• _Exercise description_
Starting at the line that contains "Click down arrow of remarks text scrollbar" and stopping after the line that contains "(x=675, y=383)", turn the rows into a numbered list with no blank lines. Leave the pictures out.

• _Data provided_
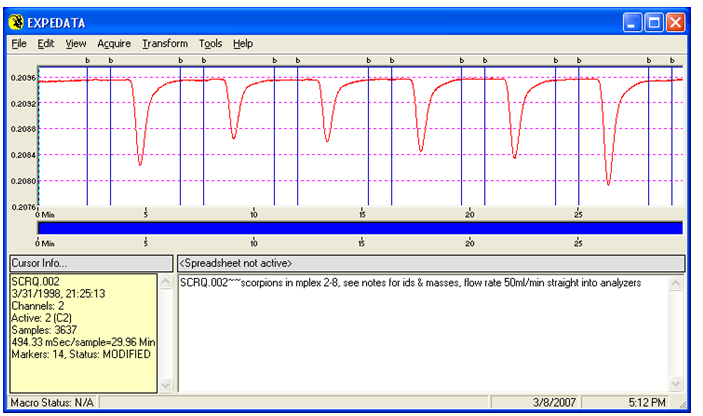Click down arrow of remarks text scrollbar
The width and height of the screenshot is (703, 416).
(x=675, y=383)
--
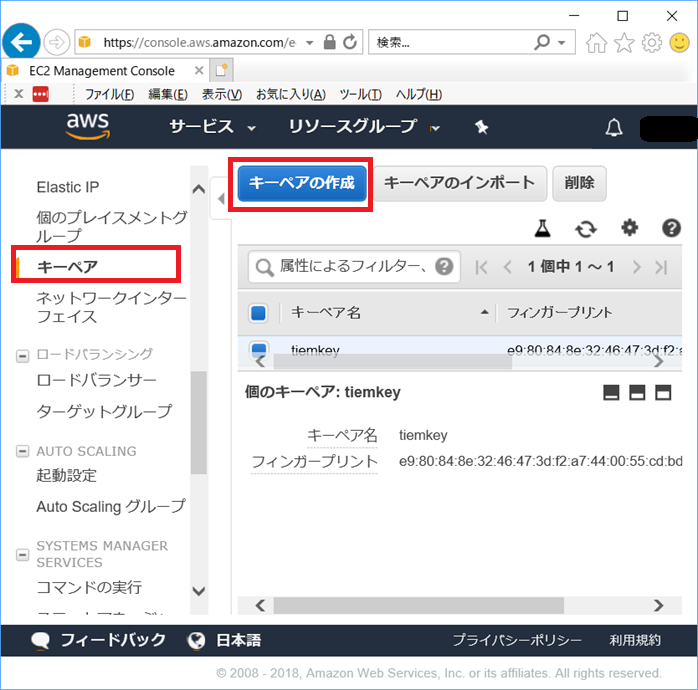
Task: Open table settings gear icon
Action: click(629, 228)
---
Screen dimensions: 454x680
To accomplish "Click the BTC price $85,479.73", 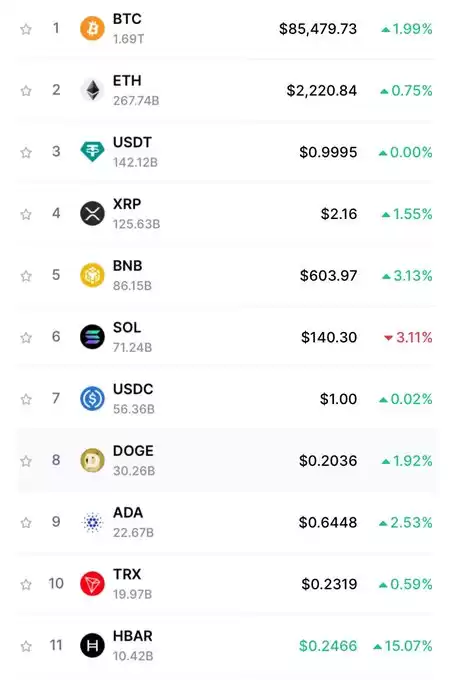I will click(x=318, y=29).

• _Written reply_
1. Click down arrow of remarks text scrollbar
2. The width and height of the screenshot is (703, 416).
3. (x=675, y=383)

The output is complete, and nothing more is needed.